**ASSIGNED TASK**
The entries are to be given back verbatim; no picture is to be copied.

************

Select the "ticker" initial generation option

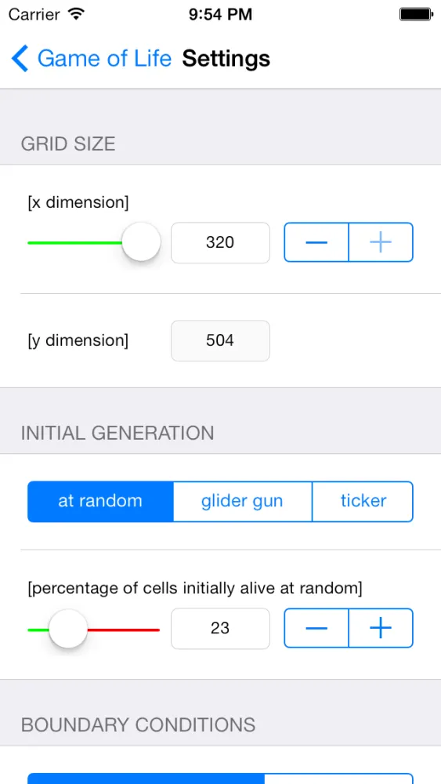[363, 502]
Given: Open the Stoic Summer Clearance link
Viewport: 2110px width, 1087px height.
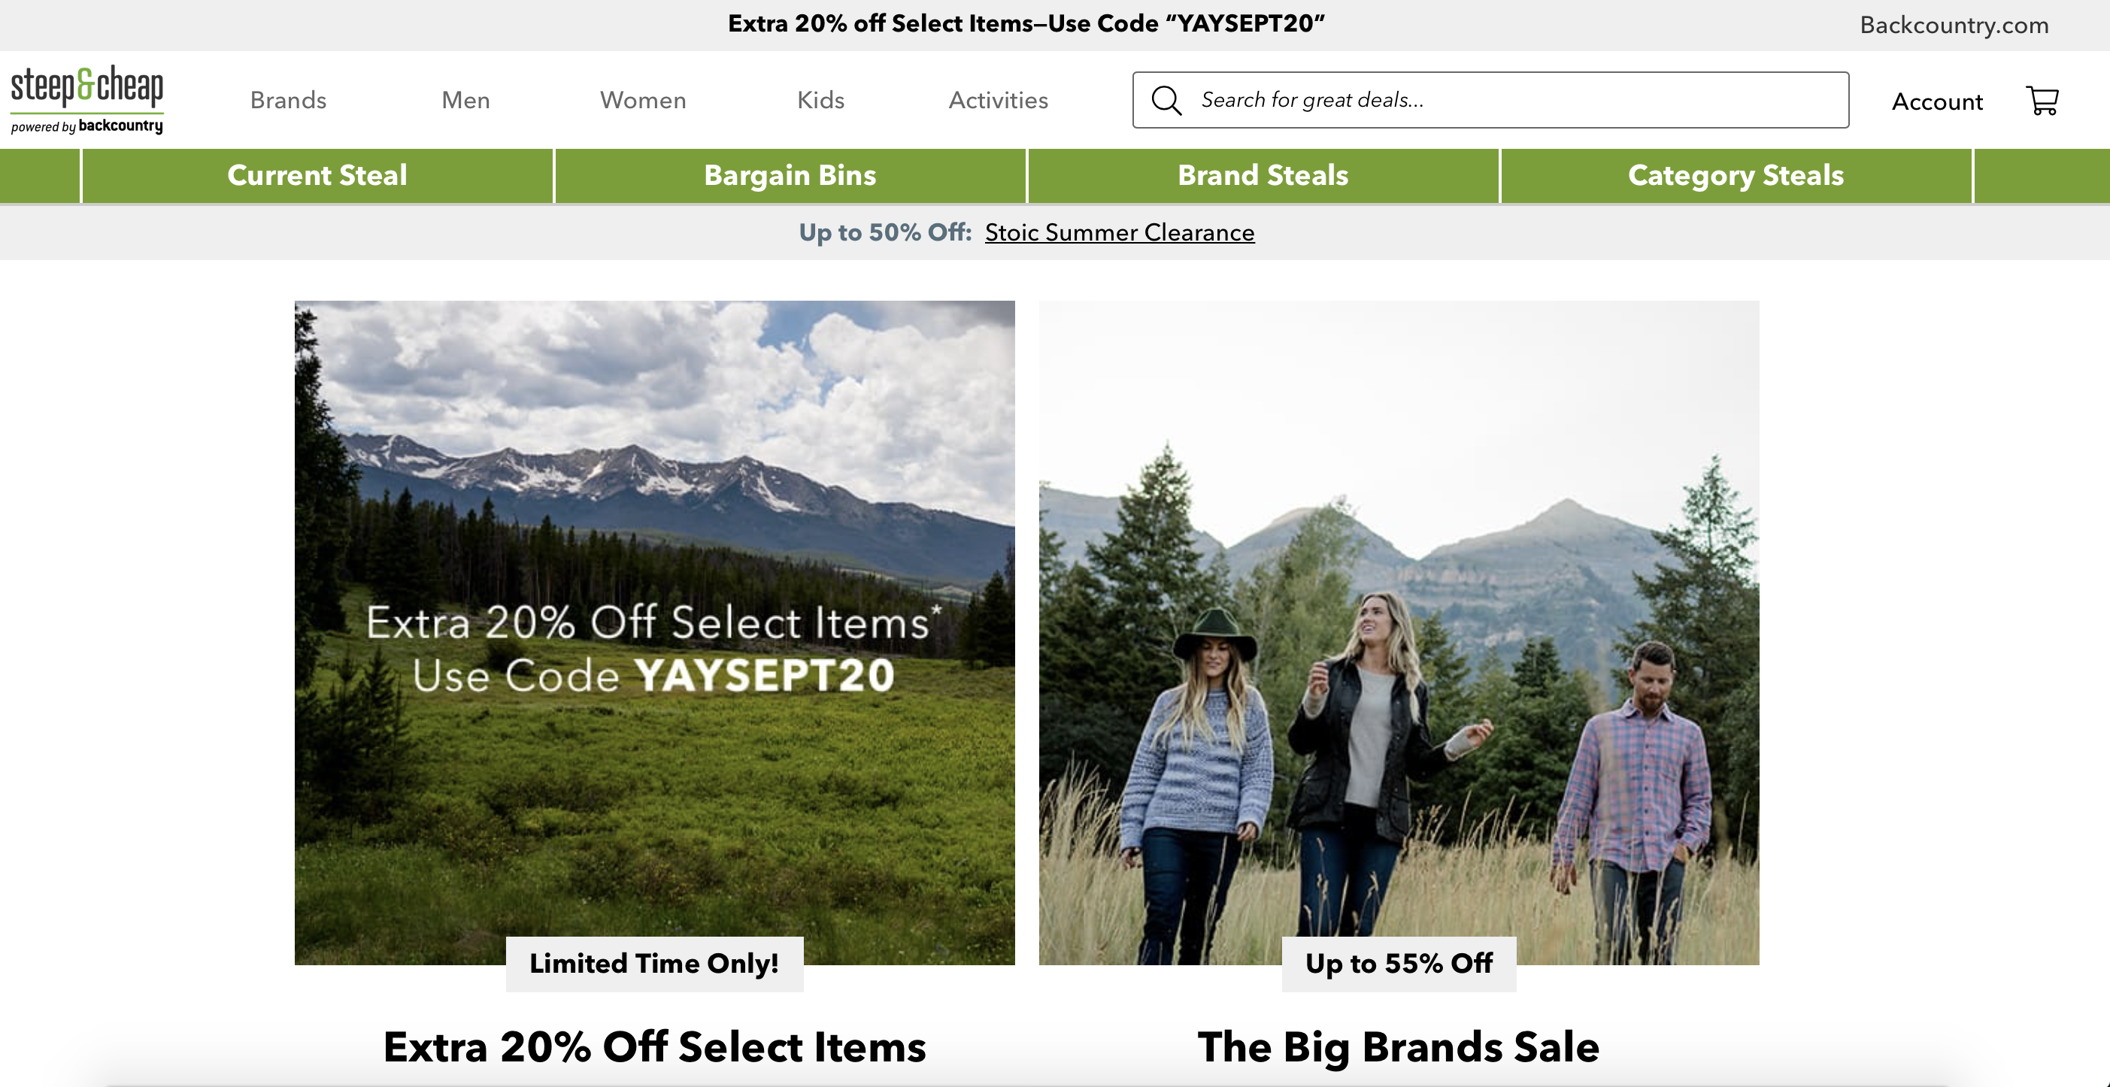Looking at the screenshot, I should click(1120, 233).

************

**RESPONSE AREA**
Select the "ticker" initial generation option

[363, 502]
Given: Open the Stoic Summer Clearance link
Viewport: 2110px width, 1087px height.
Looking at the screenshot, I should click(1120, 233).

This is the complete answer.